> _Required work_: Output the entries below exactly as written, omitting pictures.

---------- Material provided

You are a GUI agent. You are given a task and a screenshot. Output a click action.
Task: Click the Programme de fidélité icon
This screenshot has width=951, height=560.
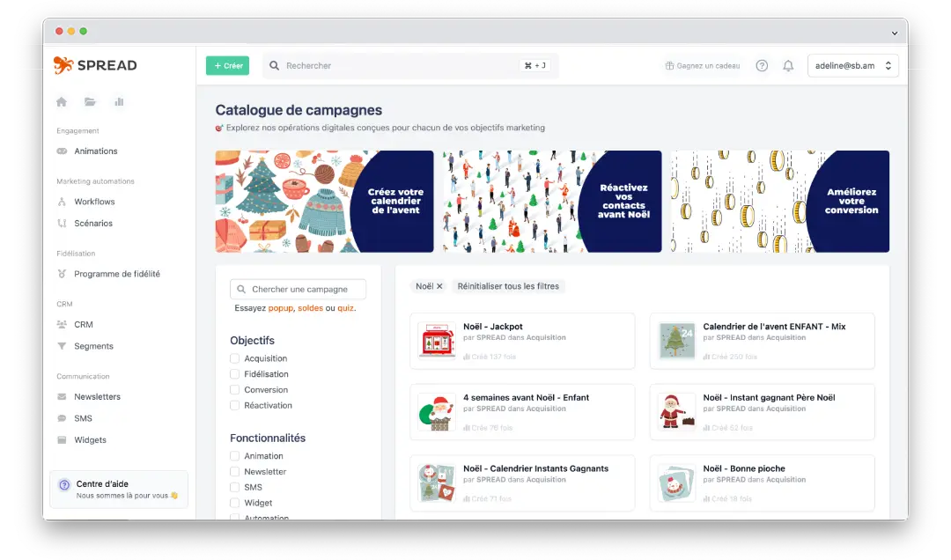pos(61,274)
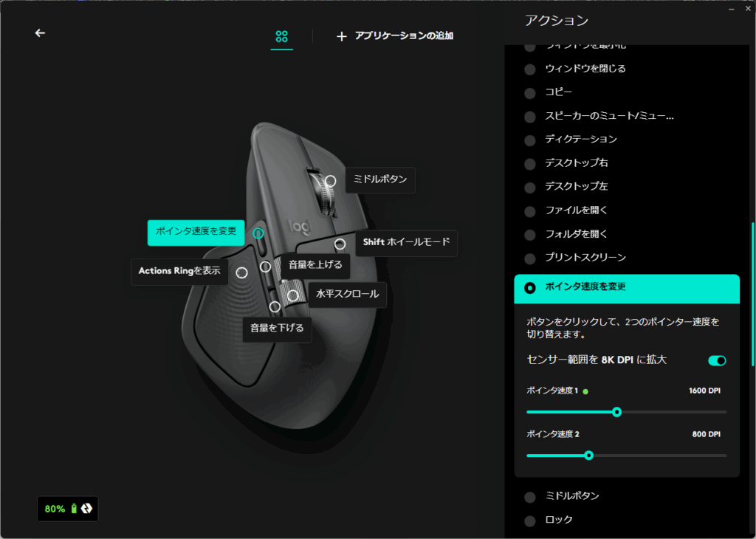The width and height of the screenshot is (756, 539).
Task: Go back using the left arrow icon
Action: 40,32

--------------------

> _Answer to this exercise_:
You are a GUI agent. You are given a task and a screenshot. Output a click action.
Task: Click the Programme de fidélité icon
This screenshot has width=951, height=560.
pos(61,274)
The width and height of the screenshot is (756, 539).
Task: Go back using the left arrow icon
Action: 40,32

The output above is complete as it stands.